1. x-y = |x-z|+|z-y|
2. x > y

Q: is $$x>y>z$$?

(1) $$x-y=|x-z|+|z-y|$$

First of all as RHS is the sum of two non-negative values LHS also must be non-negative. So $$x-y\geq{0}$$.

Now, we are told that the distance between two points $$x$$ and $$y$$, on the number line, equals to the sum of the distances between $$x$$ and $$z$$ AND $$z$$ and $$y$$.

The question is: can the points placed on the number line as follows ---z---y---x---. If you look at the number line you'll see that it's just not possible. Sufficient.

OR algebraic approach:

If $$x>y>z$$ is true, then $$x-y=|x-z|+|z-y|$$, will become $$x-y=x-z-z+y$$ --> $$z=y$$, which contradicts our assumption $$x>y>z$$. So $$x>y>z$$ is not possible. Sufficient.

(2) $$x>y$$ --> no info about $$z$$. Not sufficient.

hello Brunel..

IMHO E

from the given equation.

▸ STORED DATA:
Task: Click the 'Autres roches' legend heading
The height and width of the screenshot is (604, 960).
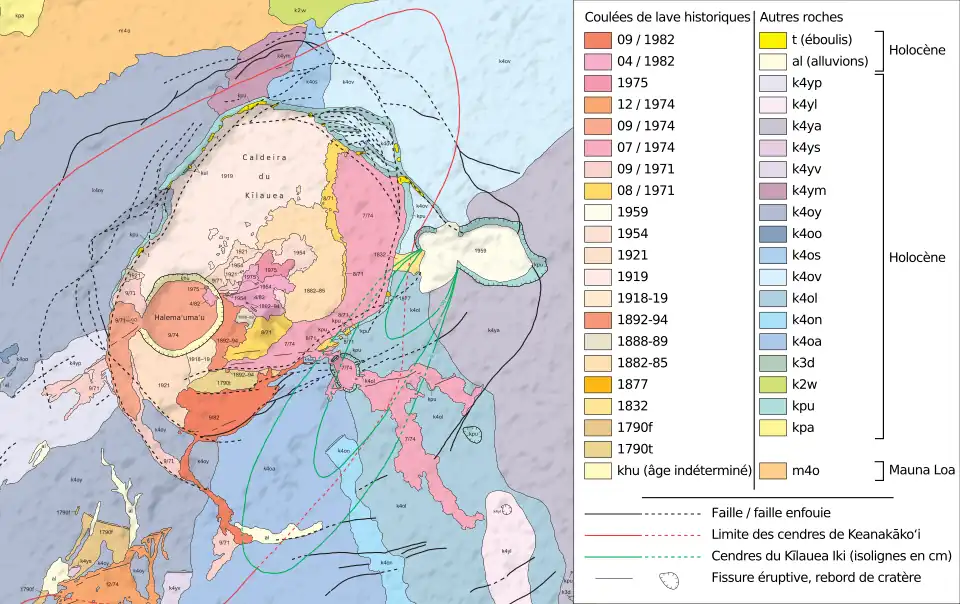Action: click(x=801, y=17)
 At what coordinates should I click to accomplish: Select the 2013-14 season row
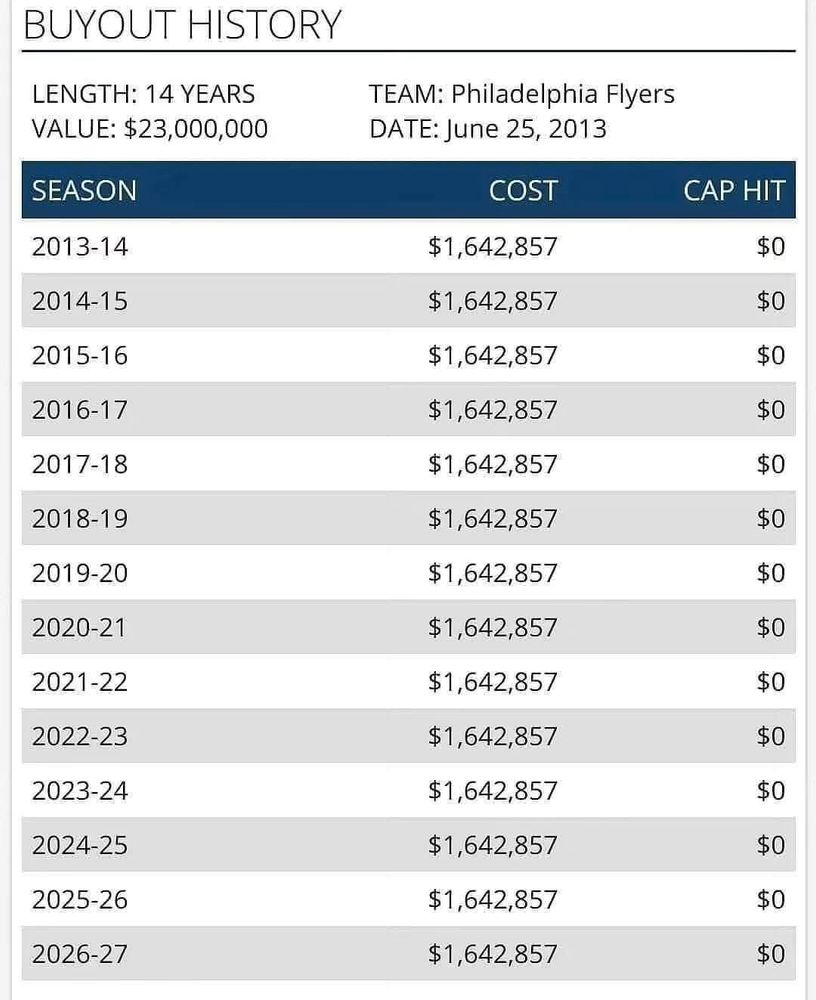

▸ EXERCISE PROMPT:
Reproduce the part of the absolute-value discussion from "If $$x>y>z$$ is" up to and including "about $$z$$. Not sufficient.".

▸ CORRECT ANSWER:
If $$x>y>z$$ is true, then $$x-y=|x-z|+|z-y|$$, will become $$x-y=x-z-z+y$$ --> $$z=y$$, which contradicts our assumption $$x>y>z$$. So $$x>y>z$$ is not possible. Sufficient.

(2) $$x>y$$ --> no info about $$z$$. Not sufficient.